Work request ▸
In this exercise, the data must be written out exactly.

-------------------------

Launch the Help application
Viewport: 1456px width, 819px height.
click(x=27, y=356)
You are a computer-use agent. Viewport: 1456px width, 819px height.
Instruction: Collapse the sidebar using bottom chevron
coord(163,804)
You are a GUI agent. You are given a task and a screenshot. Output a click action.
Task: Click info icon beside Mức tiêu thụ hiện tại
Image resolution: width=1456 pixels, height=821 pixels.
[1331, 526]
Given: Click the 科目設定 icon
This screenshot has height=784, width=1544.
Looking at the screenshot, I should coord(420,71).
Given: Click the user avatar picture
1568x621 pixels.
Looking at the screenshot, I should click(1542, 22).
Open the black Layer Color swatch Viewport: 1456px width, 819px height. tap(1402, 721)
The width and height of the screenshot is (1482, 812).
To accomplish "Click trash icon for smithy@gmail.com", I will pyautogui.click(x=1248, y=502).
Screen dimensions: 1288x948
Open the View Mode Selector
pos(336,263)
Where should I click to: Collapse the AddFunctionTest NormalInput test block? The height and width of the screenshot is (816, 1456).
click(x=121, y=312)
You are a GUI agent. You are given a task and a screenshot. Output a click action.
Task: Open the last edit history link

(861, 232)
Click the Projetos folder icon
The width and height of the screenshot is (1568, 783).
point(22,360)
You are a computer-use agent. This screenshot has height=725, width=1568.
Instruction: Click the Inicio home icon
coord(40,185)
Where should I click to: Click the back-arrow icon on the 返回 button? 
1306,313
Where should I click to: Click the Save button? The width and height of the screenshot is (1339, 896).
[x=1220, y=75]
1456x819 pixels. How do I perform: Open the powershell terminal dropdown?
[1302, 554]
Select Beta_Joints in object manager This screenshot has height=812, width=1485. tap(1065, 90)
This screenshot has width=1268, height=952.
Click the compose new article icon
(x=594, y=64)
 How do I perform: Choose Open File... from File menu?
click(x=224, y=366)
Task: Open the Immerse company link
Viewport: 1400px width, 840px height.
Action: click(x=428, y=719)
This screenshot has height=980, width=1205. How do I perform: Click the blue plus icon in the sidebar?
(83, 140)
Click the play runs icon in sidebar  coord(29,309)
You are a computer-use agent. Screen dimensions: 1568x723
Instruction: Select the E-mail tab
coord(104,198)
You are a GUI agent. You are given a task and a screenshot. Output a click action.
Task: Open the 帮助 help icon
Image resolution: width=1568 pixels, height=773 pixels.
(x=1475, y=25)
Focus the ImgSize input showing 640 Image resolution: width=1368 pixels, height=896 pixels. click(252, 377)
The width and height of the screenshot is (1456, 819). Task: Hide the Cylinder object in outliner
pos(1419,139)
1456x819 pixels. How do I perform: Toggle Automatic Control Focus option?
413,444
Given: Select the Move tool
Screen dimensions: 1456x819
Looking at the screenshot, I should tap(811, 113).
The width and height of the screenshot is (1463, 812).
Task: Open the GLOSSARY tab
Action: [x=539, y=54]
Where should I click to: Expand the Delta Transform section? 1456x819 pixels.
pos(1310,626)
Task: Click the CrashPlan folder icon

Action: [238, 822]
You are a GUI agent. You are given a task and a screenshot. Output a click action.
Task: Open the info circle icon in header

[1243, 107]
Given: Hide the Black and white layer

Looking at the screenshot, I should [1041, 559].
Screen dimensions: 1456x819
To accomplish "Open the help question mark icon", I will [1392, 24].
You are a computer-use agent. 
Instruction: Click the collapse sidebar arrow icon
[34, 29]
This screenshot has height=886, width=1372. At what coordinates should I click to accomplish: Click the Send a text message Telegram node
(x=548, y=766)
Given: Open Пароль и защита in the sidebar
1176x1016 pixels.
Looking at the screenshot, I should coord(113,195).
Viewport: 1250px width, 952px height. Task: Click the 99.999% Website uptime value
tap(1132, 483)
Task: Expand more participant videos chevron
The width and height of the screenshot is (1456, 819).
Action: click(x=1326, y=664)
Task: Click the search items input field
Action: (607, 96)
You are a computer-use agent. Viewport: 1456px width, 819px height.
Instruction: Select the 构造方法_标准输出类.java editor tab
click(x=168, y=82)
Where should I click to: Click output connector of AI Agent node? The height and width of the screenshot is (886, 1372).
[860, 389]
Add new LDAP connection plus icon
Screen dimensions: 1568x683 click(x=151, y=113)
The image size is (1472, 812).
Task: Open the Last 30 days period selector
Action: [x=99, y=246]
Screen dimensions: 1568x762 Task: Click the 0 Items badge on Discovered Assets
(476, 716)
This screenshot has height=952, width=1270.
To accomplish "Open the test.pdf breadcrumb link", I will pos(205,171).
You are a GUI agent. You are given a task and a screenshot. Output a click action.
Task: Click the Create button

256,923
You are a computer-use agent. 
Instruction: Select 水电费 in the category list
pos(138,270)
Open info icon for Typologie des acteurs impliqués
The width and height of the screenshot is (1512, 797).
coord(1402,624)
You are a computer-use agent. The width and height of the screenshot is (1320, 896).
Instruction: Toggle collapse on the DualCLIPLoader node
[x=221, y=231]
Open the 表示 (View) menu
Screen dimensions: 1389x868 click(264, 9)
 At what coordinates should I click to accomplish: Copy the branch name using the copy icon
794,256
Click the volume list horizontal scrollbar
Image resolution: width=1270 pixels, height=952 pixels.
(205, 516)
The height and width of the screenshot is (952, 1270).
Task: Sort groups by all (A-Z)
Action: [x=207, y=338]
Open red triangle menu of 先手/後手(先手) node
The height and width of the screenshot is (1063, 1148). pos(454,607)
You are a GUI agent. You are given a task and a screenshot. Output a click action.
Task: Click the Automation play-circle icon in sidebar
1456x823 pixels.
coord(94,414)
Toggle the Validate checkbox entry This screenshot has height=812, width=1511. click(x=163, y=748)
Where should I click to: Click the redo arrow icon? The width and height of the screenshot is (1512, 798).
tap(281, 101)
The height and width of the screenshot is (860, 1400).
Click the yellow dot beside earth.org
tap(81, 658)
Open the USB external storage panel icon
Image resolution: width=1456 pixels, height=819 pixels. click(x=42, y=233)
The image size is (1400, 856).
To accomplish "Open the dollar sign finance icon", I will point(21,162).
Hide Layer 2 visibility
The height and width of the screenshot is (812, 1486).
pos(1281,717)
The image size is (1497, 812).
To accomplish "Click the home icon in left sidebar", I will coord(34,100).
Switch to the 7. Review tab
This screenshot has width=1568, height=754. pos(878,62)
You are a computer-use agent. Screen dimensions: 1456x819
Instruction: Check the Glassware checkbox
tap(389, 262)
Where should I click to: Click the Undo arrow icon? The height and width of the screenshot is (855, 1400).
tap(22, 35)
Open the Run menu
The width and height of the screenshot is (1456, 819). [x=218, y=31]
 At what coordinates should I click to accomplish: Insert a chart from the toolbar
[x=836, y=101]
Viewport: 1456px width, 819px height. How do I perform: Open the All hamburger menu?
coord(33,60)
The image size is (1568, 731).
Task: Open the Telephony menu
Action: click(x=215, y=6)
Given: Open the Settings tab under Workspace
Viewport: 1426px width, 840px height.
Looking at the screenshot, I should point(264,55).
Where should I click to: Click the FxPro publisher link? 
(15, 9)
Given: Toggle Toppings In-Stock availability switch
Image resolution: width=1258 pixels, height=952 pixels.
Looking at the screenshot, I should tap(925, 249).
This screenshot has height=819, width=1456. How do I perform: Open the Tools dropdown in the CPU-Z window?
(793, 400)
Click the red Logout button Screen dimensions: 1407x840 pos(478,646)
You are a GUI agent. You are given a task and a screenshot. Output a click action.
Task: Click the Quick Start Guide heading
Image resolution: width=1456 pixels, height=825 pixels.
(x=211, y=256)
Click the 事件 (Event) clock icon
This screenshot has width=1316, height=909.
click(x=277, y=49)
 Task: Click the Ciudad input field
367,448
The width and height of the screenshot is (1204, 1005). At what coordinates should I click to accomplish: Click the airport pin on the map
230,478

-------------------------

Response to the exercise ▸
Launch the Help application
Viewport: 1456px width, 819px height.
click(x=27, y=356)
You are a computer-use agent. Viewport: 1456px width, 819px height.
Instruction: Collapse the sidebar using bottom chevron
coord(163,804)
You are a GUI agent. You are given a task and a screenshot. Output a click action.
Task: Click info icon beside Mức tiêu thụ hiện tại
Image resolution: width=1456 pixels, height=821 pixels.
[1331, 526]
Given: Click the 科目設定 icon
This screenshot has height=784, width=1544.
Looking at the screenshot, I should coord(420,71).
Given: Click the user avatar picture
1568x621 pixels.
Looking at the screenshot, I should click(1542, 22).
Open the black Layer Color swatch Viewport: 1456px width, 819px height. tap(1402, 721)
The width and height of the screenshot is (1482, 812).
To accomplish "Click trash icon for smithy@gmail.com", I will pyautogui.click(x=1248, y=502).
Screen dimensions: 1288x948
Open the View Mode Selector
pos(336,263)
Where should I click to: Collapse the AddFunctionTest NormalInput test block? The height and width of the screenshot is (816, 1456).
click(x=121, y=312)
You are a GUI agent. You are given a task and a screenshot. Output a click action.
Task: Open the last edit history link

(861, 232)
Click the Projetos folder icon
The width and height of the screenshot is (1568, 783).
point(22,360)
You are a computer-use agent. This screenshot has height=725, width=1568.
Instruction: Click the Inicio home icon
coord(40,185)
Where should I click to: Click the back-arrow icon on the 返回 button? 
1306,313
Where should I click to: Click the Save button? The width and height of the screenshot is (1339, 896).
[x=1220, y=75]
1456x819 pixels. How do I perform: Open the powershell terminal dropdown?
[1302, 554]
Select Beta_Joints in object manager This screenshot has height=812, width=1485. tap(1065, 90)
This screenshot has width=1268, height=952.
Click the compose new article icon
(x=594, y=64)
 How do I perform: Choose Open File... from File menu?
click(x=224, y=366)
Task: Open the Immerse company link
Viewport: 1400px width, 840px height.
Action: click(x=428, y=719)
This screenshot has height=980, width=1205. How do I perform: Click the blue plus icon in the sidebar?
(83, 140)
Click the play runs icon in sidebar  coord(29,309)
You are a computer-use agent. Screen dimensions: 1568x723
Instruction: Select the E-mail tab
coord(104,198)
You are a GUI agent. You are given a task and a screenshot. Output a click action.
Task: Open the 帮助 help icon
Image resolution: width=1568 pixels, height=773 pixels.
(x=1475, y=25)
Focus the ImgSize input showing 640 Image resolution: width=1368 pixels, height=896 pixels. click(252, 377)
The width and height of the screenshot is (1456, 819). Task: Hide the Cylinder object in outliner
pos(1419,139)
1456x819 pixels. How do I perform: Toggle Automatic Control Focus option?
413,444
Given: Select the Move tool
Screen dimensions: 1456x819
Looking at the screenshot, I should tap(811, 113).
The width and height of the screenshot is (1463, 812).
Task: Open the GLOSSARY tab
Action: [x=539, y=54]
Where should I click to: Expand the Delta Transform section? 1456x819 pixels.
pos(1310,626)
Task: Click the CrashPlan folder icon

Action: [238, 822]
You are a GUI agent. You are given a task and a screenshot. Output a click action.
Task: Open the info circle icon in header

[1243, 107]
Given: Hide the Black and white layer

Looking at the screenshot, I should [1041, 559].
Screen dimensions: 1456x819
To accomplish "Open the help question mark icon", I will [1392, 24].
You are a computer-use agent. 
Instruction: Click the collapse sidebar arrow icon
[34, 29]
This screenshot has height=886, width=1372. At what coordinates should I click to accomplish: Click the Send a text message Telegram node
(x=548, y=766)
Given: Open Пароль и защита in the sidebar
1176x1016 pixels.
Looking at the screenshot, I should coord(113,195).
Viewport: 1250px width, 952px height. Task: Click the 99.999% Website uptime value
tap(1132, 483)
Task: Expand more participant videos chevron
The width and height of the screenshot is (1456, 819).
Action: click(x=1326, y=664)
Task: Click the search items input field
Action: (607, 96)
You are a computer-use agent. Viewport: 1456px width, 819px height.
Instruction: Select the 构造方法_标准输出类.java editor tab
click(x=168, y=82)
Where should I click to: Click output connector of AI Agent node? The height and width of the screenshot is (886, 1372).
[860, 389]
Add new LDAP connection plus icon
Screen dimensions: 1568x683 click(x=151, y=113)
The image size is (1472, 812).
Task: Open the Last 30 days period selector
Action: [x=99, y=246]
Screen dimensions: 1568x762 Task: Click the 0 Items badge on Discovered Assets
(476, 716)
This screenshot has height=952, width=1270.
To accomplish "Open the test.pdf breadcrumb link", I will pos(205,171).
You are a GUI agent. You are given a task and a screenshot. Output a click action.
Task: Click the Create button

256,923
You are a computer-use agent. 
Instruction: Select 水电费 in the category list
pos(138,270)
Open info icon for Typologie des acteurs impliqués
The width and height of the screenshot is (1512, 797).
coord(1402,624)
You are a computer-use agent. The width and height of the screenshot is (1320, 896).
Instruction: Toggle collapse on the DualCLIPLoader node
[x=221, y=231]
Open the 表示 (View) menu
Screen dimensions: 1389x868 click(264, 9)
 At what coordinates should I click to accomplish: Copy the branch name using the copy icon
794,256
Click the volume list horizontal scrollbar
Image resolution: width=1270 pixels, height=952 pixels.
(205, 516)
The height and width of the screenshot is (952, 1270).
Task: Sort groups by all (A-Z)
Action: [x=207, y=338]
Open red triangle menu of 先手/後手(先手) node
The height and width of the screenshot is (1063, 1148). pos(454,607)
You are a GUI agent. You are given a task and a screenshot. Output a click action.
Task: Click the Automation play-circle icon in sidebar
1456x823 pixels.
coord(94,414)
Toggle the Validate checkbox entry This screenshot has height=812, width=1511. click(x=163, y=748)
Where should I click to: Click the redo arrow icon? The width and height of the screenshot is (1512, 798).
tap(281, 101)
The height and width of the screenshot is (860, 1400).
Click the yellow dot beside earth.org
tap(81, 658)
Open the USB external storage panel icon
Image resolution: width=1456 pixels, height=819 pixels. click(x=42, y=233)
The image size is (1400, 856).
To accomplish "Open the dollar sign finance icon", I will point(21,162).
Hide Layer 2 visibility
The height and width of the screenshot is (812, 1486).
pos(1281,717)
The image size is (1497, 812).
To accomplish "Click the home icon in left sidebar", I will coord(34,100).
Switch to the 7. Review tab
This screenshot has width=1568, height=754. pos(878,62)
You are a computer-use agent. Screen dimensions: 1456x819
Instruction: Check the Glassware checkbox
tap(389, 262)
Where should I click to: Click the Undo arrow icon? The height and width of the screenshot is (855, 1400).
tap(22, 35)
Open the Run menu
The width and height of the screenshot is (1456, 819). [x=218, y=31]
 At what coordinates should I click to accomplish: Insert a chart from the toolbar
[x=836, y=101]
Viewport: 1456px width, 819px height. How do I perform: Open the All hamburger menu?
coord(33,60)
The image size is (1568, 731).
Task: Open the Telephony menu
Action: click(x=215, y=6)
Given: Open the Settings tab under Workspace
Viewport: 1426px width, 840px height.
Looking at the screenshot, I should point(264,55).
Where should I click to: Click the FxPro publisher link? 
(15, 9)
Given: Toggle Toppings In-Stock availability switch
Image resolution: width=1258 pixels, height=952 pixels.
Looking at the screenshot, I should tap(925, 249).
This screenshot has height=819, width=1456. How do I perform: Open the Tools dropdown in the CPU-Z window?
(793, 400)
Click the red Logout button Screen dimensions: 1407x840 pos(478,646)
You are a GUI agent. You are given a task and a screenshot. Output a click action.
Task: Click the Quick Start Guide heading
Image resolution: width=1456 pixels, height=825 pixels.
(x=211, y=256)
Click the 事件 (Event) clock icon
This screenshot has width=1316, height=909.
click(x=277, y=49)
 Task: Click the Ciudad input field
367,448
The width and height of the screenshot is (1204, 1005). At what coordinates should I click to accomplish: Click the airport pin on the map
230,478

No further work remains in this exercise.